◆ Description of the task ◆
Among the lines below, copy each one in which "protiv" appears.

◆ Supplied records ◆

____________

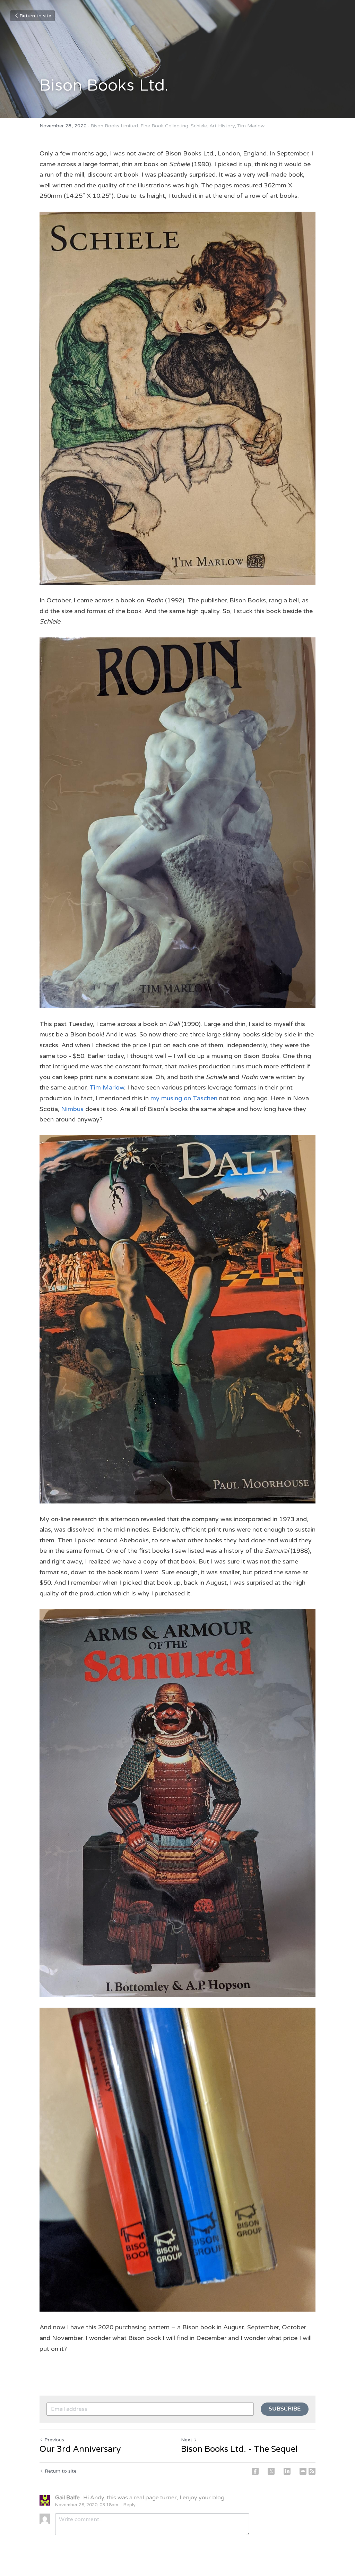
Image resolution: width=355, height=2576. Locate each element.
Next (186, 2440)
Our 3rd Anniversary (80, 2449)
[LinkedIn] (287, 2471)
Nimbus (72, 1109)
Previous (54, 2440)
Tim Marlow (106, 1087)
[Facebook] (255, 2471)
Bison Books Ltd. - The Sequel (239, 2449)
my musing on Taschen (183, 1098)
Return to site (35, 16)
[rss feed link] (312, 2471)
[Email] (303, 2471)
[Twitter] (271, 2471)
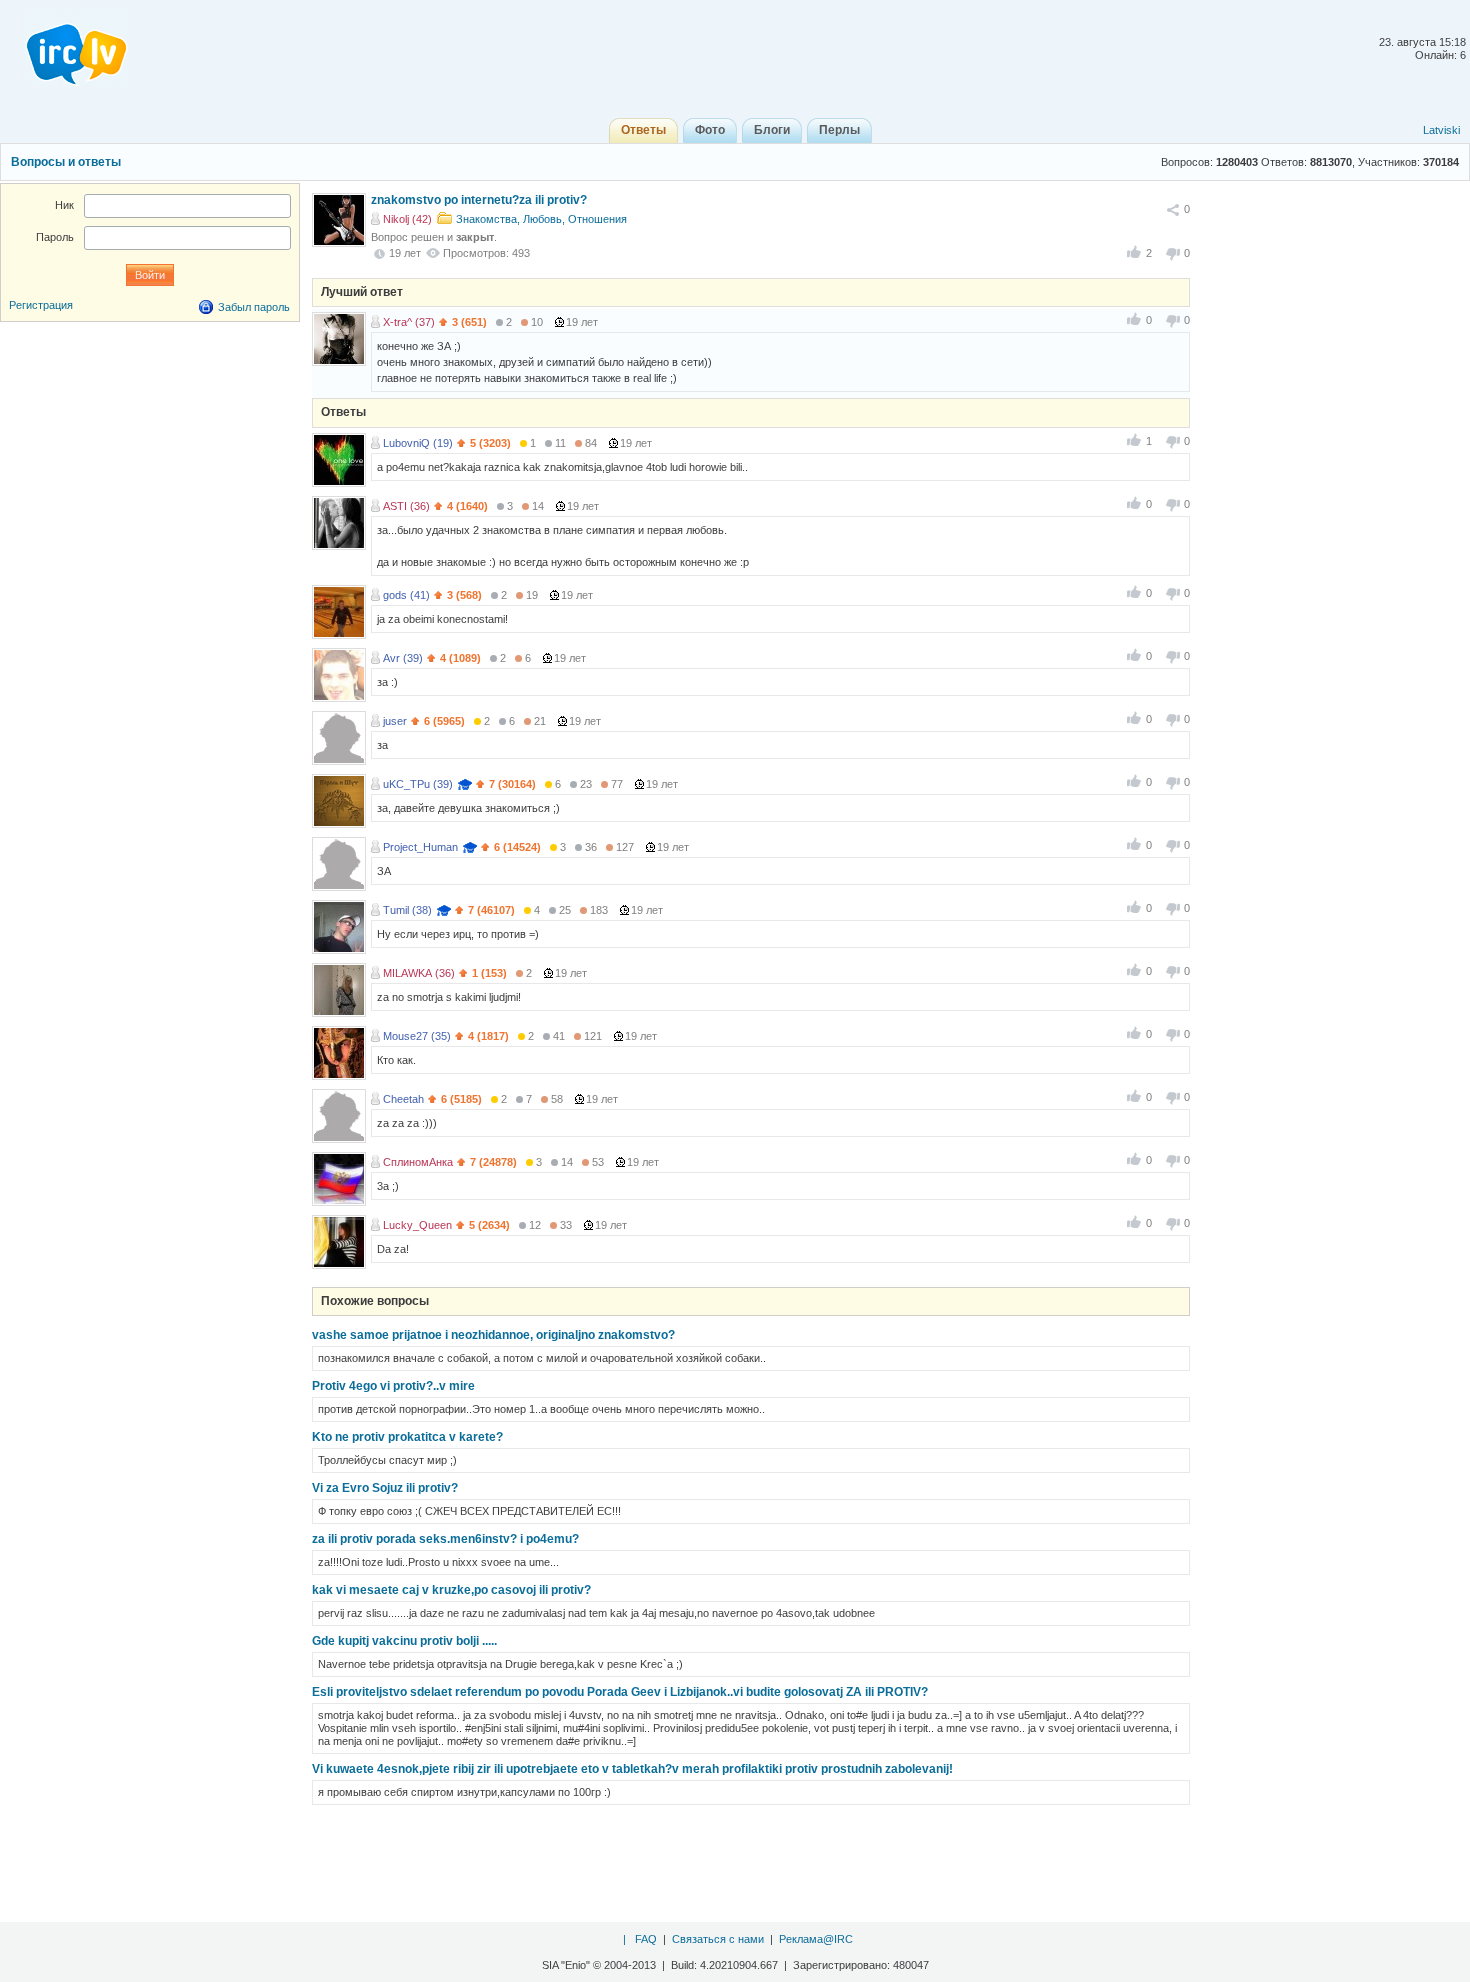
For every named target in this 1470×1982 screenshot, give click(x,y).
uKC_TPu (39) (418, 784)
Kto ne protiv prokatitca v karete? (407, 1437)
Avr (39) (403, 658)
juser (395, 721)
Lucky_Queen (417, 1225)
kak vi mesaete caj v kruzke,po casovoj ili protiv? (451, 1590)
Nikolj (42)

____________

◆ Worked solution ◆
Kto ne protiv prokatitca v karete? (407, 1437)
kak vi mesaete caj v kruzke,po casovoj ili protiv? (451, 1590)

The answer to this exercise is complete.